Soja no Brasil (em R$)

  • Passo Fundo (RS): manteve em 135,50 para 135,00
  • Santa Rosa (RS): caiu de 136,50 para 136,00
  • Rio Grande (RS): caiu de 143,00 para 142,00
  • Cascavel (PR): caiu de 138,00 para 137,00
  • Paranaguá (PR): caiu de 141,00 para 140,00
  • Rondonópolis (MT): caiu de 129,00 para 127,00
  • Dourados (MS): manteve em 127,00
  • Rio Verde (GO): caiu de 127,00 para 126,00

Chicago

Os contratos futuros da soja negociados na Bolsa de Chicago (CBOT) fecharam o dia em alta, apoiados em rumores de compras da oleaginosa americana pela China. O óleo disparou e voltou a liderar os ganhos, após decisão sobre biocombustíveis.
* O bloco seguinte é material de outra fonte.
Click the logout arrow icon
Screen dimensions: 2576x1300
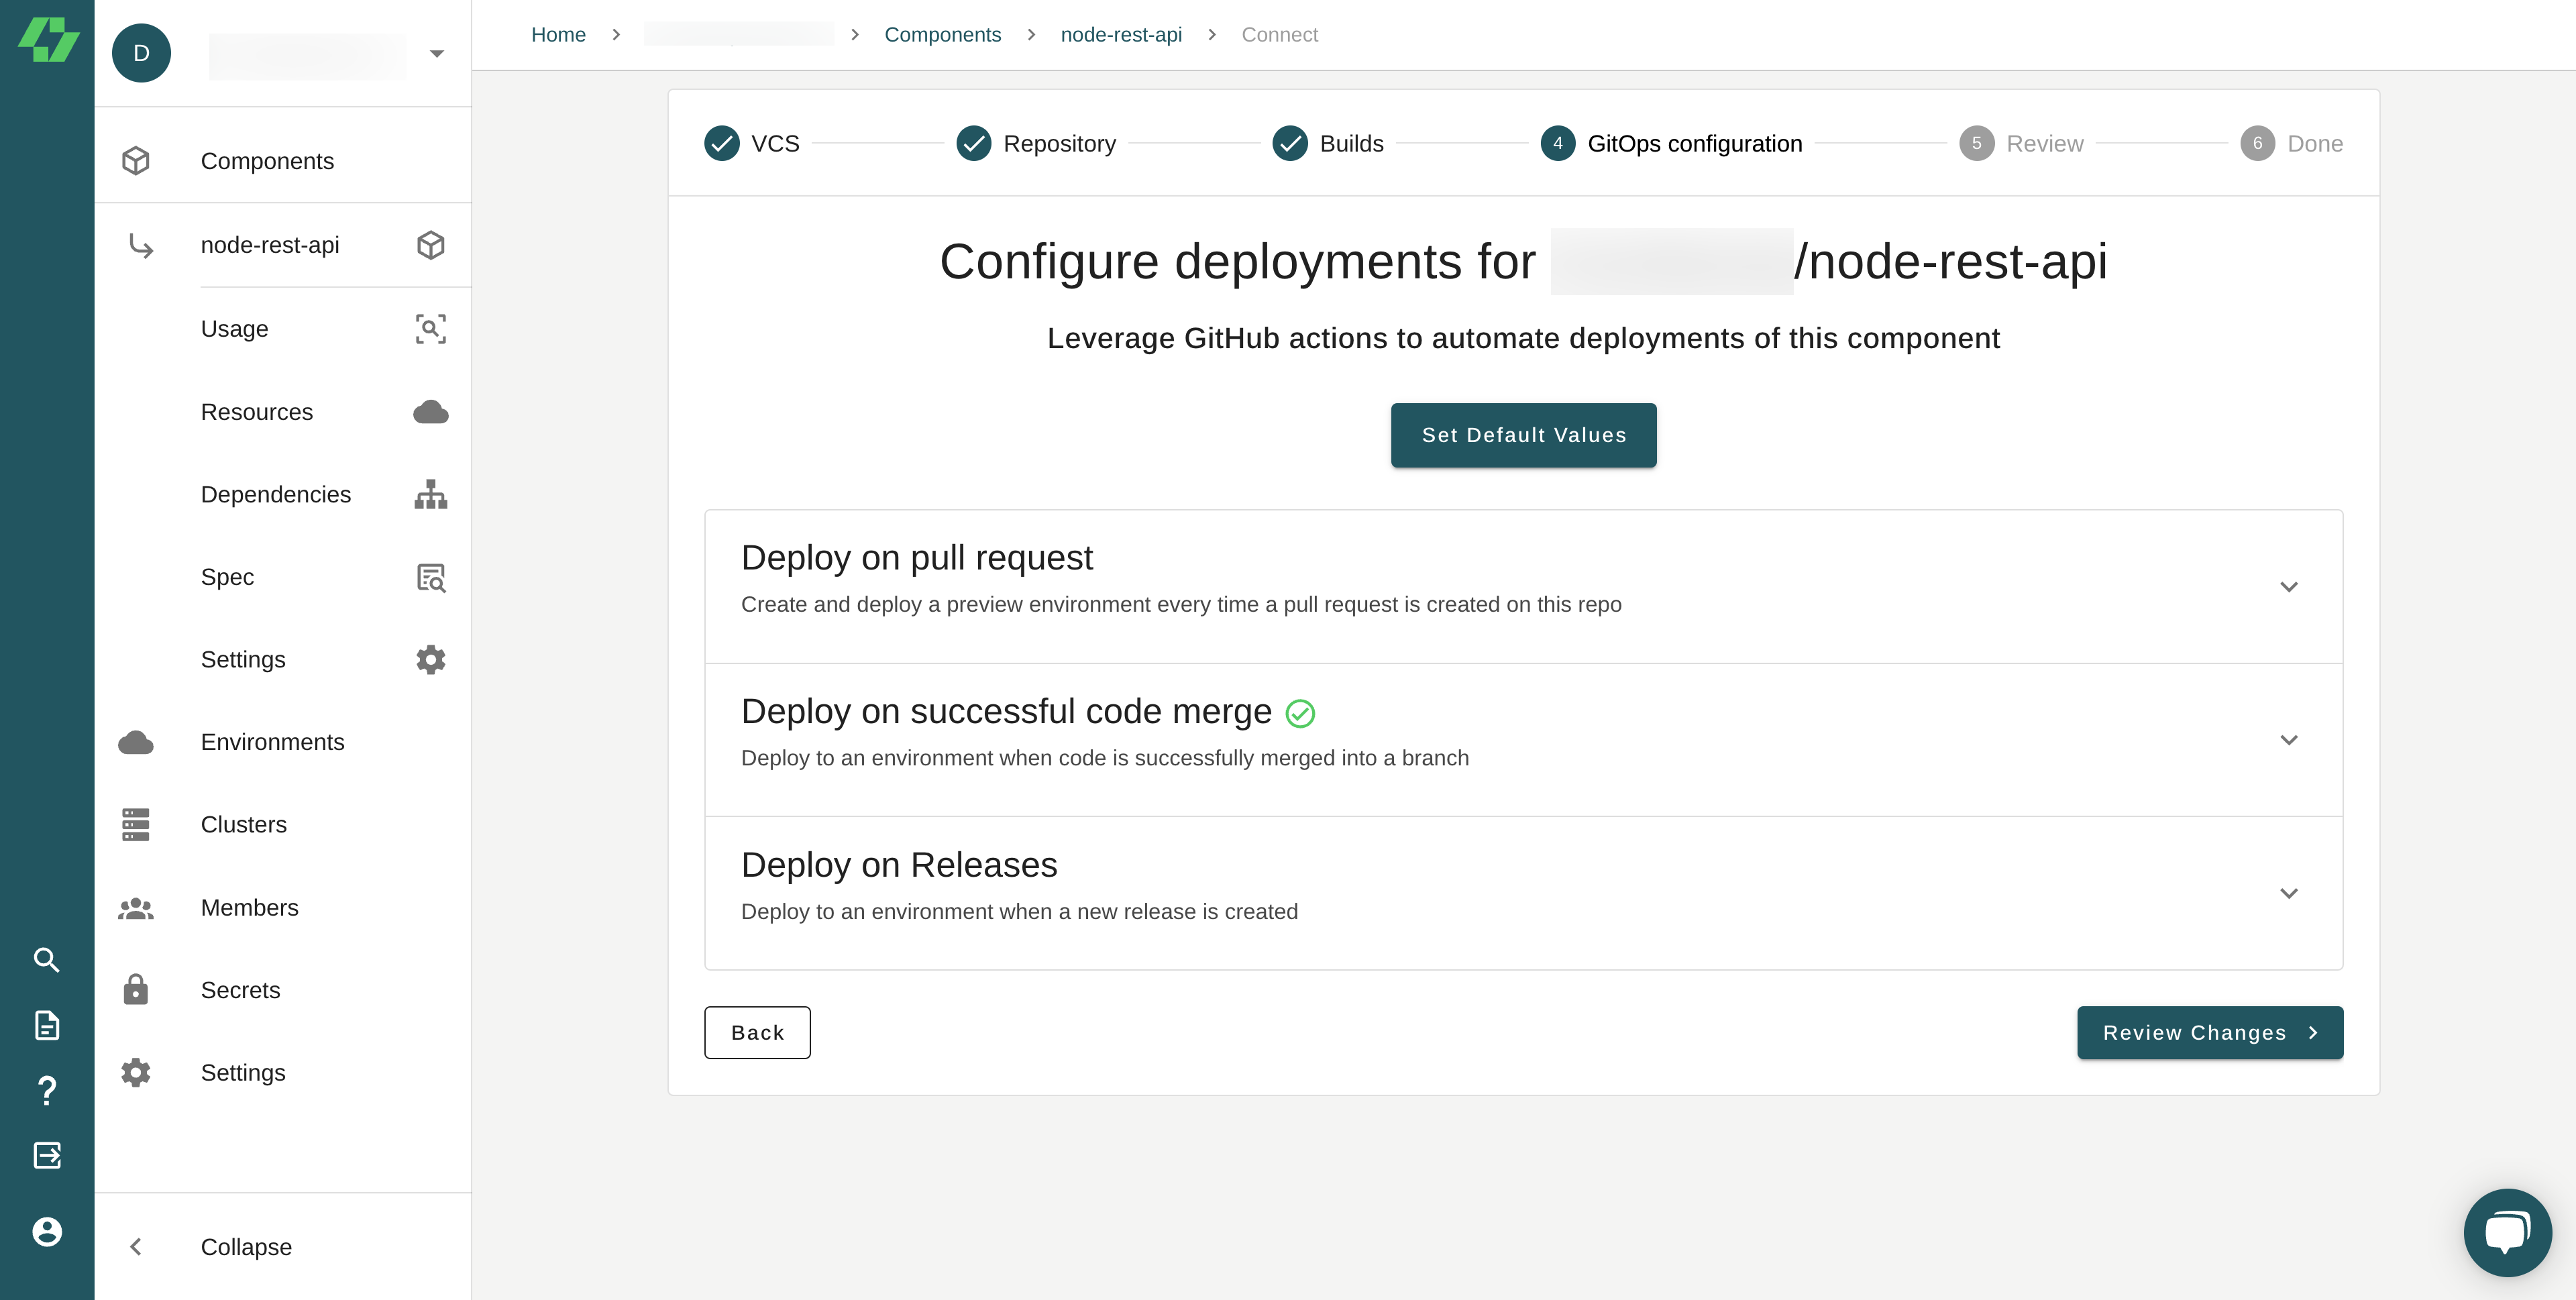[x=46, y=1156]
Os agentes também aguardam os números finais da crop tour da Profarmer.

A Agência de Proteção Ambiental dos EUA (EPA) iniciou a análise de pedidos de pequenas refinarias para isenção das leis de biocombustíveis. Foram deferidos 63 pedidos, 28 negados e 77 parcialmente aprovados. O processo envolve 5,34 bilhões de créditos de conformidade (RINS). Ainda restam 13 solicitações pendentes desde 2016.

Contratos futuros de soja

Os contratos da soja em grão com entrega em setembro fecharam em US$ 10,36 por bushel, alta de 2,00 centavos (0,19%). A posição novembro terminou a US$ 10,58 1/2 por bushel, com avanço de 2,50 centavos (0,23%).
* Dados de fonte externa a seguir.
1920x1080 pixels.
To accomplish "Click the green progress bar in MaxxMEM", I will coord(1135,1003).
Nos subprodutos, o farelo para dezembro recuou US$ 2,70 (0,91%), a US$ 291,50 por tonelada. O óleo para dezembro avançou 1,45 centavo (2,69%), a 55,32 centavos de dólar por libra-peso.

Câmbio

O dólar comercial encerrou a sessão em queda de 0,95%, negociado a R$ 5,4253 para venda e R$ 5,4233 para compra. Na semana, a moeda acumulou valorização de 0,49%.